Raucous laughter enveloped the crowd as they pushed past the gate, which was slowly pulled shut and barred behind them.
Laurellinn did not appear to have streets- only buildings scattered about here and there inside an enclosed, roughly rectangular space perhaps three hundred by six hundred feet. Most of the small structures were dark, apparently closed up for the night. One of the few lights came from the smithy, where a blacksmith and his apprentices hammered away, oblivious to the men streaming past them.
"Kind of late for a smithy still to be open, isn't it?" Zantac asked, frowning.
"Lots of shoes needed here," replied Nesco, gesturing to the line of horses being led one at a time into the smithy by young boys, where they were swiftly fitted with new horseshoes fresh from the forge. "They'll do this all night, then head up the road to Ironstead, repeat the process and come back down."
Zantac nodded but couldn't help wincing as he watched the hot shoes being driven with looked like nails right onto the animals' hooves. "Doesn't that hurt them?" he couldn't help himself from asking.
"No," said Nesco, shaking her head.
"Why, Zantac," Cygnus said, grinning. "Could it be that you're feeling compassion for that poor beast that's been carrying your blubber butt around for five days?"
"No," his fellow wizard replied, scowling as he felt the bruises on his inner thighs pulse. "I just wanted to make sure he suffers just like he made me suffer!

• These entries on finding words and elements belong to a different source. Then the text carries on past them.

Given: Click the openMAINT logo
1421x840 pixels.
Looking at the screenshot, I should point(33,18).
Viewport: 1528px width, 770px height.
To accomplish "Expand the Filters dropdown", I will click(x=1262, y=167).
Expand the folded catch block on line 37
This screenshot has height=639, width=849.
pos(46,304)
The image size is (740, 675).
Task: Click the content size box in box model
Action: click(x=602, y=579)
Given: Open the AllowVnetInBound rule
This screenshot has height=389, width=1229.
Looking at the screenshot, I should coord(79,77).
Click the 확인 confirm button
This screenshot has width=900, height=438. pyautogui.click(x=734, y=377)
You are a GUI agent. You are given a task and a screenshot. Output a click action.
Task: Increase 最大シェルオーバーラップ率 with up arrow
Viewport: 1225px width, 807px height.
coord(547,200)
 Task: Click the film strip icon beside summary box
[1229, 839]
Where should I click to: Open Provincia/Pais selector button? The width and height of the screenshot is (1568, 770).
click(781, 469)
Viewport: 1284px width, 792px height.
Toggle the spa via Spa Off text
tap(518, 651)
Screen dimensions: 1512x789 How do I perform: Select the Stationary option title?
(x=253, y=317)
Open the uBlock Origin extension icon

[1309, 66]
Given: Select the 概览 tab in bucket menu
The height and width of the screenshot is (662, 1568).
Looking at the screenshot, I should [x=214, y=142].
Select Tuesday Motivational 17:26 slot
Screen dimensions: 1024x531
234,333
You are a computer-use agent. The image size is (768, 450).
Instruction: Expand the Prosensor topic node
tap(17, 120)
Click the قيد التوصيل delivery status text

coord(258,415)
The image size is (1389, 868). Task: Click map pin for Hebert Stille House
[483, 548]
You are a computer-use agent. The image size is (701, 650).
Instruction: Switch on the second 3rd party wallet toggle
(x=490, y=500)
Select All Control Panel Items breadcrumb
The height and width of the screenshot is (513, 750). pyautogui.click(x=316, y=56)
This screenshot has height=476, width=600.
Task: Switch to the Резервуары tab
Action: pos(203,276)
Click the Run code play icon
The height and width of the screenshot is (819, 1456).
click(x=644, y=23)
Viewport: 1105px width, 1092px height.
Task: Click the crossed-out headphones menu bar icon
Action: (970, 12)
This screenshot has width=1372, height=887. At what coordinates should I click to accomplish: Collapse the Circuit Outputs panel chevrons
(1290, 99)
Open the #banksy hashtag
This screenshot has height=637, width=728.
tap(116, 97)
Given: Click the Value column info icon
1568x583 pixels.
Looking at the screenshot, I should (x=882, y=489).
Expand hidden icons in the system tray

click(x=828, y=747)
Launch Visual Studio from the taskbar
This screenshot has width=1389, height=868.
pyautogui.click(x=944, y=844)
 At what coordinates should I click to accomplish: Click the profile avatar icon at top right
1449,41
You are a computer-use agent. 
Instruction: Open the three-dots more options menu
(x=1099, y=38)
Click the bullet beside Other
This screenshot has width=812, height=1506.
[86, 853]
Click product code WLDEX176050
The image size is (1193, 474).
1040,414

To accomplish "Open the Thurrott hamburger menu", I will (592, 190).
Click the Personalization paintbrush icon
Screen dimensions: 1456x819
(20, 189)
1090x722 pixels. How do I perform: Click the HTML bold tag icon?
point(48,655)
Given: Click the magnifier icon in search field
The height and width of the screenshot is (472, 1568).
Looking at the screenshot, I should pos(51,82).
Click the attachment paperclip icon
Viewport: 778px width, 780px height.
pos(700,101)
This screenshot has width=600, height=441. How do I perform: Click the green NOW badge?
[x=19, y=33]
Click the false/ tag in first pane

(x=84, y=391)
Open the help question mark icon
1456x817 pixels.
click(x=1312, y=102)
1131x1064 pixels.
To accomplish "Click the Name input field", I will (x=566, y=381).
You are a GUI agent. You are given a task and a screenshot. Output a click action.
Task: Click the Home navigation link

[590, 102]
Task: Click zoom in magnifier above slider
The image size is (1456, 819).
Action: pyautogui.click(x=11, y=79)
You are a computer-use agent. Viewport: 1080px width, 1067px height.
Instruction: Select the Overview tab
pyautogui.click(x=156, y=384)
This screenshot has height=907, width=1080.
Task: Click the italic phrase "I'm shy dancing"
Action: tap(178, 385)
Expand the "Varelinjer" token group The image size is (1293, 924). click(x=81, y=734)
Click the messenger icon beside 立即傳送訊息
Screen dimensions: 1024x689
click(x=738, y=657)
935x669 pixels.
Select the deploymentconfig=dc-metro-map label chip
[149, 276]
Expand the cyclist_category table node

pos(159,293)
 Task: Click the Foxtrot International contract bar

Those horses know, too. They know when they've got an inexperienced rider on their back, and they love to make them pay for it. Don't tell me they don't!"
"There'd be no point," Cygnus replied as he turned away to rejoin the others, who had already moved on. "There's no room left in your skull for anything other than paranoia."
"Ah, everybody says I'm paranoid, but I know they're all really out to get me." Zantac couldn't keep the grin off his face as he followed after his friend.
According to Nesco, Laurellinn boasted a population of just over two hundred, and it seemed like half of them were heading inside the main mess, a huge cabin perhaps fifty by sixty. Like all the buildings in Laurellinn, it featured a peaked roof to prevent the snowfalls of winter building up and caving them in.
Just as they reached the front door, Saxmund turned to face the two mages.
"Just warning you. This place can be a little rough. A real wretched hive of sc-"
"After all the things we've seen?" interrupted Cygnus with a snort. "Trust me, Saxmund; it's nothing we can't handle."
The woman shrugged. "I wasn't sure how much you'd seen. Kingus detested places like this."
Cygnus stared directly into Saxmund's green eyes.
"I'm not Kingus, Saxmund."
She stared back at him. For a moment, Cygnus thought he saw the corners of her eyes glisten.
"I'm starting to see that now," she replied, her voice sounding even more thin and tired than usual as she turned and opened the door.